Task requirements:
Could you set down exactly the lines in the records below between the line holding "Lịch sử của Hội (227, 1974)" and the line holding "Tìm hiểu Thiên Chúa (239, 2175)", inclusive?

Dataset extract:
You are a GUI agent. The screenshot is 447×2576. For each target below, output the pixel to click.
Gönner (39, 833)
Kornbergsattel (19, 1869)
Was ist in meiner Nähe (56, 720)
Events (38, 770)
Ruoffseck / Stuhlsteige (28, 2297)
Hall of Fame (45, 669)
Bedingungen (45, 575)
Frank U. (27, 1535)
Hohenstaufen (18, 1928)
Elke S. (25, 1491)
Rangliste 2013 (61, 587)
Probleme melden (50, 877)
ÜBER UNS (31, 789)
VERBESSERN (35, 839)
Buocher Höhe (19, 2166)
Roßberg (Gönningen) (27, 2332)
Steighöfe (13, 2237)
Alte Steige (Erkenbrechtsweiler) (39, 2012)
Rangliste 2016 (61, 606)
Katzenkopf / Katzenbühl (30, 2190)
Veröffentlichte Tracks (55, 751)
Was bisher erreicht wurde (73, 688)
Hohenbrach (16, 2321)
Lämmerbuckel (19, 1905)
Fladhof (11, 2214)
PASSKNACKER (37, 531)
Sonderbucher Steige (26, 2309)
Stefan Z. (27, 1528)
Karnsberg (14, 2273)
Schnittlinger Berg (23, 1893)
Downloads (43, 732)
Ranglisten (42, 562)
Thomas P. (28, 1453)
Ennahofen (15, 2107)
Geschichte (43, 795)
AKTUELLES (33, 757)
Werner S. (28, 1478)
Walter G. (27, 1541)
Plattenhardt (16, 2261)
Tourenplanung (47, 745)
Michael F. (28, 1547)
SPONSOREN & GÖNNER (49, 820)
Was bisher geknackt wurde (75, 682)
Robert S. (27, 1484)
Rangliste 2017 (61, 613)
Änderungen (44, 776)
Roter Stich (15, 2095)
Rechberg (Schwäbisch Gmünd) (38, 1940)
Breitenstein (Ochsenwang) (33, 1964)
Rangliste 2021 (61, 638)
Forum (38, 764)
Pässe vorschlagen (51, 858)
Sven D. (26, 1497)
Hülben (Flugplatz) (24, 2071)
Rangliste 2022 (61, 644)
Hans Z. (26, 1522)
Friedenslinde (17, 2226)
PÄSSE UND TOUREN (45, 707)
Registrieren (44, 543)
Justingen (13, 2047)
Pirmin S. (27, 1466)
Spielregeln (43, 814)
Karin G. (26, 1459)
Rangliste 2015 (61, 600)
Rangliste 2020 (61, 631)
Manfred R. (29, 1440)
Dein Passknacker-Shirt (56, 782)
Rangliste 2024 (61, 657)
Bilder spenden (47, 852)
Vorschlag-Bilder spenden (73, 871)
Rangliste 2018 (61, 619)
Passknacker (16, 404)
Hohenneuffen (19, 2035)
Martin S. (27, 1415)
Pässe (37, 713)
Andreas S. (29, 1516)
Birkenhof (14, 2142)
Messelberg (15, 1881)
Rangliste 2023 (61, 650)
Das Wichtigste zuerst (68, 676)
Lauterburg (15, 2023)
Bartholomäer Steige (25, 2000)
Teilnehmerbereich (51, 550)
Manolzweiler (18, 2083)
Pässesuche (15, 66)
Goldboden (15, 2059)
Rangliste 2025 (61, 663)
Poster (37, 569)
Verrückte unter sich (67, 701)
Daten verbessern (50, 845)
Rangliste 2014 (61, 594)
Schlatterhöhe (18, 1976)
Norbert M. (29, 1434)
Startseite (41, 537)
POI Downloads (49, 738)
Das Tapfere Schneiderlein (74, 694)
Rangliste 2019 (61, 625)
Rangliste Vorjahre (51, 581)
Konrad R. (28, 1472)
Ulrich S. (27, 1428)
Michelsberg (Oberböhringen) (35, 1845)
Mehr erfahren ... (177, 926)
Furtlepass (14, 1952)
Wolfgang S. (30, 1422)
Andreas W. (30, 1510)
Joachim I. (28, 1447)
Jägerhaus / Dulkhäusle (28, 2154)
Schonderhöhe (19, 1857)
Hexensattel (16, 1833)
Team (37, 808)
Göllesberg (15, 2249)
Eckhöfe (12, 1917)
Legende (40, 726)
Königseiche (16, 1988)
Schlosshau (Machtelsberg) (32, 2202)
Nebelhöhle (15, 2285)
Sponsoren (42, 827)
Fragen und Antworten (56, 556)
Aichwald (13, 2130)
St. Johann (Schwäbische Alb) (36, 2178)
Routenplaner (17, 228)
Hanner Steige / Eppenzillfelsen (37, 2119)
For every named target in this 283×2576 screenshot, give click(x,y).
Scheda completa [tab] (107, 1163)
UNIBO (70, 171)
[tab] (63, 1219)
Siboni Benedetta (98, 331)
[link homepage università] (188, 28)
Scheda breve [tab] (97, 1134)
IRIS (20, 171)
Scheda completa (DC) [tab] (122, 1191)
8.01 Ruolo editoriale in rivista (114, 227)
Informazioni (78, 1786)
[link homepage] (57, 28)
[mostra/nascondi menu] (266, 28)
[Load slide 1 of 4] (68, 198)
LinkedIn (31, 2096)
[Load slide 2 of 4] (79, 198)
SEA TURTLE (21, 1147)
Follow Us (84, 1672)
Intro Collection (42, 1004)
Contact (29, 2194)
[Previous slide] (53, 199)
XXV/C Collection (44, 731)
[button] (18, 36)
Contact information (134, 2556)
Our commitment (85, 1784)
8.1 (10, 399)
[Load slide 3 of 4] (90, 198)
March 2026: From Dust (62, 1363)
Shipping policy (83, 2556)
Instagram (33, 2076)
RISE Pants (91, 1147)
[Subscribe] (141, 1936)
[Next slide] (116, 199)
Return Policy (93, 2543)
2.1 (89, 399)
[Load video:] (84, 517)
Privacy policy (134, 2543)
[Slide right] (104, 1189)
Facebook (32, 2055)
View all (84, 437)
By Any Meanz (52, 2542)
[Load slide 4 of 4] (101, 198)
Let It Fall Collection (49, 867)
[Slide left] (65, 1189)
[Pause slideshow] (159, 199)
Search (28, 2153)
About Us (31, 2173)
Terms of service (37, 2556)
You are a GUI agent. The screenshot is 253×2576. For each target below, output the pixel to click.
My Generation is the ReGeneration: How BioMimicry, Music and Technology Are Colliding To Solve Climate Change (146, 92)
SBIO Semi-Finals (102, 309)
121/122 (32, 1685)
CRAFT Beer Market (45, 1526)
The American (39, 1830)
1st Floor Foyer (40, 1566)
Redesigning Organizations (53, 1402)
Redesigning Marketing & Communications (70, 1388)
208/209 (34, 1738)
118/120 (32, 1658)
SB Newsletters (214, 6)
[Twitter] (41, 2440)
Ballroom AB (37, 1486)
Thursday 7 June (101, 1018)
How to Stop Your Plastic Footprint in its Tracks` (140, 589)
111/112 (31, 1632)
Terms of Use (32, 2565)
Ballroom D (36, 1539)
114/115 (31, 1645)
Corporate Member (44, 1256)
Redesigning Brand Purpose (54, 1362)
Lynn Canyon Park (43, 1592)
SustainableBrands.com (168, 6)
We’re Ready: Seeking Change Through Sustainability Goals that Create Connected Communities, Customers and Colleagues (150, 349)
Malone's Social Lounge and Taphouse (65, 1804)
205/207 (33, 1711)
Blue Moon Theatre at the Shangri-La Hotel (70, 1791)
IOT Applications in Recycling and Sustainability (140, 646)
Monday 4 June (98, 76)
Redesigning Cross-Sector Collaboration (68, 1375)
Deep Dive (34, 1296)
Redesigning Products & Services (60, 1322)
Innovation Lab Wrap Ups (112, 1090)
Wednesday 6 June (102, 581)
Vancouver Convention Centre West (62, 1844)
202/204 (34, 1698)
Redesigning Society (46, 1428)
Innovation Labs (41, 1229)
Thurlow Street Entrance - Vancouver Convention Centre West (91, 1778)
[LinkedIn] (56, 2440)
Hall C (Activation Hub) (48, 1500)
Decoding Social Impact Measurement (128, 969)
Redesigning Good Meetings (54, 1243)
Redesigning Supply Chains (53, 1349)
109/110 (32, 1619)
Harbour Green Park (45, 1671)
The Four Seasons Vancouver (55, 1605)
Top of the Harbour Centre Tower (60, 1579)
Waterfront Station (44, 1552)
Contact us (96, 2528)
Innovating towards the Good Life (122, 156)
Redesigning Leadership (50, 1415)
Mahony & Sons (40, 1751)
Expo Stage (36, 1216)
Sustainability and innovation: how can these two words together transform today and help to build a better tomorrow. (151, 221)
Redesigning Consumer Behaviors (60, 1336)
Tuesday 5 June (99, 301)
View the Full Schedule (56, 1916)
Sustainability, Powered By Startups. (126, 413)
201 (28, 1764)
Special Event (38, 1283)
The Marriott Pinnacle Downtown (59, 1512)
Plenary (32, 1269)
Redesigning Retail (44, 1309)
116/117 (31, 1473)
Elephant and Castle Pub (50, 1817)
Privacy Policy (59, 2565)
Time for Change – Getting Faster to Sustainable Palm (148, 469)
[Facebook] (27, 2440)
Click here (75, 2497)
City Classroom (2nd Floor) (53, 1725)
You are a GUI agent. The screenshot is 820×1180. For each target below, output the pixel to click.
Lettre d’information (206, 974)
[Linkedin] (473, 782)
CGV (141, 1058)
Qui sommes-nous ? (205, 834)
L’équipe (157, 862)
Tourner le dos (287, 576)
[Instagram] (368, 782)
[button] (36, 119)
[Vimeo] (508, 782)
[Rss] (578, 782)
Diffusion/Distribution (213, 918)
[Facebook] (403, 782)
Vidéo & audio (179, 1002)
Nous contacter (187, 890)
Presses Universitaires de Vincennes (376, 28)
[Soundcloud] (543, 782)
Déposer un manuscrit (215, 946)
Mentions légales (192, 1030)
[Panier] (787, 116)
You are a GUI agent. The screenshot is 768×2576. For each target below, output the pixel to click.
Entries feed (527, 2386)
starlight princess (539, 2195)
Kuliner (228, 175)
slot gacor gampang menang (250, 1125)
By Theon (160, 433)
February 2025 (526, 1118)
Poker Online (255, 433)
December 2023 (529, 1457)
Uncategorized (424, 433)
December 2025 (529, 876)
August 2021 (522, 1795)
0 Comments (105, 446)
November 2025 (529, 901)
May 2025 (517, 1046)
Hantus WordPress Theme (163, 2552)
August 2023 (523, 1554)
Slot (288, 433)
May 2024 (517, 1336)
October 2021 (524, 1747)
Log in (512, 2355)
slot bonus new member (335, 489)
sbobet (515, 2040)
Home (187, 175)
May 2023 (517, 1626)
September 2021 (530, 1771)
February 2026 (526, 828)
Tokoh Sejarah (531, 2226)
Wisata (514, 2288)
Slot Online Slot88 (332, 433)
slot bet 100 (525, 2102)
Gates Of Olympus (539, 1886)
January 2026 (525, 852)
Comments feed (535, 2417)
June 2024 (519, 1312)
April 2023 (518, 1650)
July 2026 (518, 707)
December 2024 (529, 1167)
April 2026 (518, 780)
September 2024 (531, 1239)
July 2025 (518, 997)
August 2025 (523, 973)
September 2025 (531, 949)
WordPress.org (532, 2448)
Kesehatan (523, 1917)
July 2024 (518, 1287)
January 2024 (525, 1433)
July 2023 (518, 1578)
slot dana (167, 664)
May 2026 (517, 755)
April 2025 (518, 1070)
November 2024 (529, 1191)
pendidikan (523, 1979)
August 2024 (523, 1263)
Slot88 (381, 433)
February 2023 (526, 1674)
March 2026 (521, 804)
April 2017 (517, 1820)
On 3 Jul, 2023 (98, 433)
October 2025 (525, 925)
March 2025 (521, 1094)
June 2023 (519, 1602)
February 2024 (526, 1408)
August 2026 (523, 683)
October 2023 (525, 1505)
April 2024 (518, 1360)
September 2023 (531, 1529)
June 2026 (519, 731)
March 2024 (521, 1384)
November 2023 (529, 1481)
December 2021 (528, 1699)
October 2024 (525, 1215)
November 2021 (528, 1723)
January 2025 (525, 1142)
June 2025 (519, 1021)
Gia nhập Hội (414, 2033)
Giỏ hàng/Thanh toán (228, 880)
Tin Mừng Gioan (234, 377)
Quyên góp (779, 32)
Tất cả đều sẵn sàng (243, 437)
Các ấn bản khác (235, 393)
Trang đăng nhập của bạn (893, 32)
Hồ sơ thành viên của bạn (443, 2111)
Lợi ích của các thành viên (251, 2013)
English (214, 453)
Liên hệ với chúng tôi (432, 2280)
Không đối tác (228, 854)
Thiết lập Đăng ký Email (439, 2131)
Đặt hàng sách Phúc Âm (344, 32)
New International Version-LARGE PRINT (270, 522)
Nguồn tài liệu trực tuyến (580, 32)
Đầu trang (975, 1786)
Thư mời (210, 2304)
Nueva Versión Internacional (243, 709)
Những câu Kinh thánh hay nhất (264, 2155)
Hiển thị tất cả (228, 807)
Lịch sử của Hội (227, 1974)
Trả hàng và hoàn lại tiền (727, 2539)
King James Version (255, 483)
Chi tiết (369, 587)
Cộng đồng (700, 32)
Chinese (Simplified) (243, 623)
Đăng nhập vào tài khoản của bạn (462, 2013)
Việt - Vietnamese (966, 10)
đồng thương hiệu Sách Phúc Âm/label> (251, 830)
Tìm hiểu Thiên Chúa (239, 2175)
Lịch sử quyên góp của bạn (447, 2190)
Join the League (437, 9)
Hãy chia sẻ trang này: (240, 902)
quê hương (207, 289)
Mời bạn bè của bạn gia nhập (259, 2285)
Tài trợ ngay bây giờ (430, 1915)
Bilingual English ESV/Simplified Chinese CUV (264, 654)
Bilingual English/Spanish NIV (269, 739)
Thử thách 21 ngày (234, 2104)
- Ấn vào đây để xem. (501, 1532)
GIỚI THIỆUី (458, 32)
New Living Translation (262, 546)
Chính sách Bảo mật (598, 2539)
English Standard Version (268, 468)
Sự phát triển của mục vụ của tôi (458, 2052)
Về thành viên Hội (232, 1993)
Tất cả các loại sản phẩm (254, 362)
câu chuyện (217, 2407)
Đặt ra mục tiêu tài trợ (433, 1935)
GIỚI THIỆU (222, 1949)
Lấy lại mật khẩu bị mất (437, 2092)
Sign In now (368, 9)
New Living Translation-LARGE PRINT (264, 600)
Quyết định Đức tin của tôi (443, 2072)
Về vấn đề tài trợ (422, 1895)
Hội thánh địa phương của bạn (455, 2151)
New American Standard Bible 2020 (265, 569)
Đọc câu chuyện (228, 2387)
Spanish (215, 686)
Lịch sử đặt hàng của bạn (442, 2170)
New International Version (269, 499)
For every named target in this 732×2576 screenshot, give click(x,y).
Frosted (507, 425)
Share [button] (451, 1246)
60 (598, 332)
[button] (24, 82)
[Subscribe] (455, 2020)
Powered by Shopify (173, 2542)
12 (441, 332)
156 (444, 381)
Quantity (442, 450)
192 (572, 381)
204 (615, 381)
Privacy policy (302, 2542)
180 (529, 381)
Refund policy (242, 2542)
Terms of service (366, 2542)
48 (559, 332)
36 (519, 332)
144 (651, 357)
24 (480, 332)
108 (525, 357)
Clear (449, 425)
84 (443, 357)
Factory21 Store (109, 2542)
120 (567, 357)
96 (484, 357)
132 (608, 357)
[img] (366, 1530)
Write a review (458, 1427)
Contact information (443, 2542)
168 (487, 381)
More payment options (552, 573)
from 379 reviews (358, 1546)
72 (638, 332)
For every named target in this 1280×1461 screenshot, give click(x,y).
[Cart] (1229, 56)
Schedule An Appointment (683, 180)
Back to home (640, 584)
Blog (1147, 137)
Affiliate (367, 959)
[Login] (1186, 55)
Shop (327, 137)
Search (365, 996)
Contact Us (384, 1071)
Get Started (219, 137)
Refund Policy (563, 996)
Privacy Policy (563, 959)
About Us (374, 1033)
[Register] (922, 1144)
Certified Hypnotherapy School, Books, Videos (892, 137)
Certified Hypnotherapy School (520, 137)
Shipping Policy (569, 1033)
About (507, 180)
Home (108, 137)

Exercise output:
Lịch sử của Hội (227, 1974)
Trả hàng và hoàn lại tiền (727, 2539)
King James Version (255, 483)
Chi tiết (369, 587)
Cộng đồng (700, 32)
Chinese (Simplified) (243, 623)
Đăng nhập vào tài khoản của bạn (462, 2013)
Việt - Vietnamese (966, 10)
đồng thương hiệu Sách Phúc Âm/label> (251, 830)
Tìm hiểu Thiên Chúa (239, 2175)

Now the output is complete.